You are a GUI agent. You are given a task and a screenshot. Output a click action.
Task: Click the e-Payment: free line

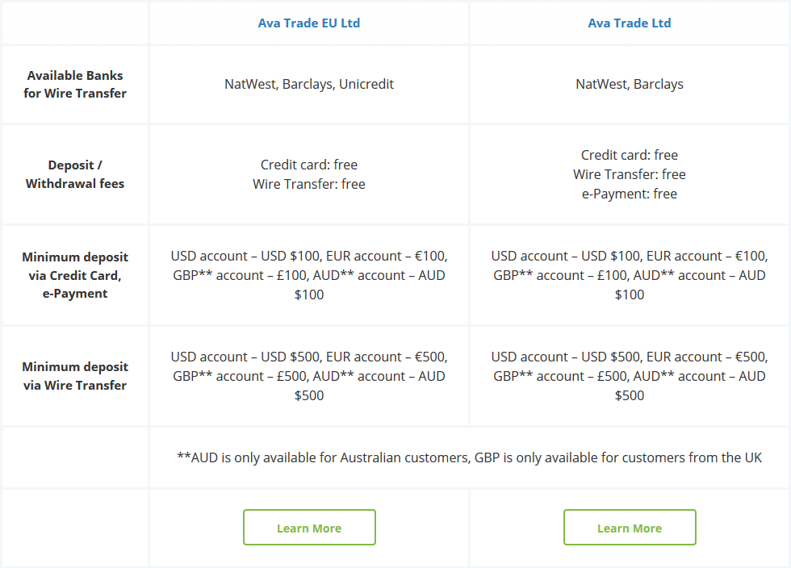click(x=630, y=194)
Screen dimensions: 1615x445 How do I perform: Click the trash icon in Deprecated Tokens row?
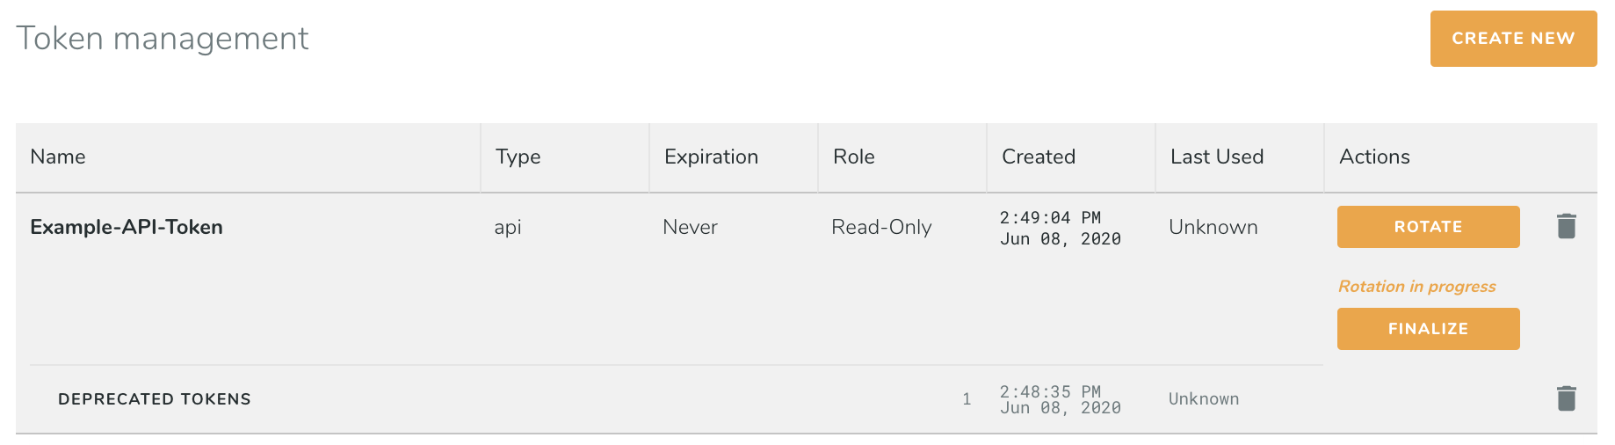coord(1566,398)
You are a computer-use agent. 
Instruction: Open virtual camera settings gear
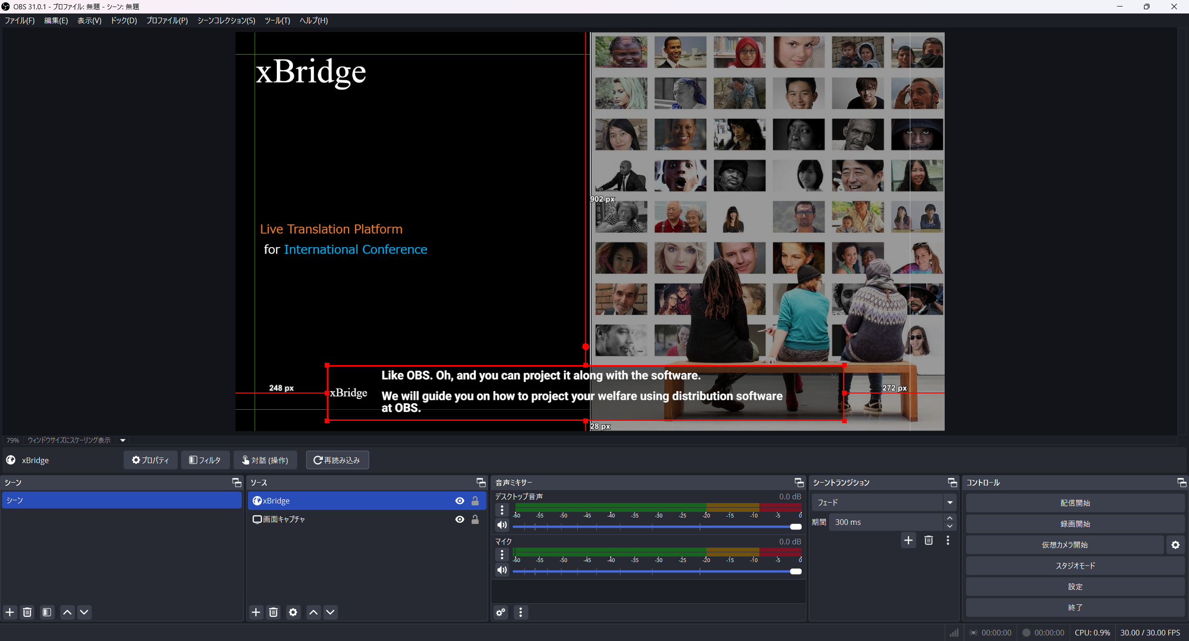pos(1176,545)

•••••

- [STATED EXERCISE] Reproduce the text of all three records above word for word, leaving out the pictures.

- [ANSWER TO THE PROBLEM]
You are a GUI agent. You are given a task and a screenshot. Output a click action.
Task: Click the e-Payment: free line

click(x=630, y=194)
Screen dimensions: 1615x445 How do I perform: Click the trash icon in Deprecated Tokens row?
coord(1566,398)
You are a computer-use agent. 
Instruction: Open virtual camera settings gear
pos(1176,545)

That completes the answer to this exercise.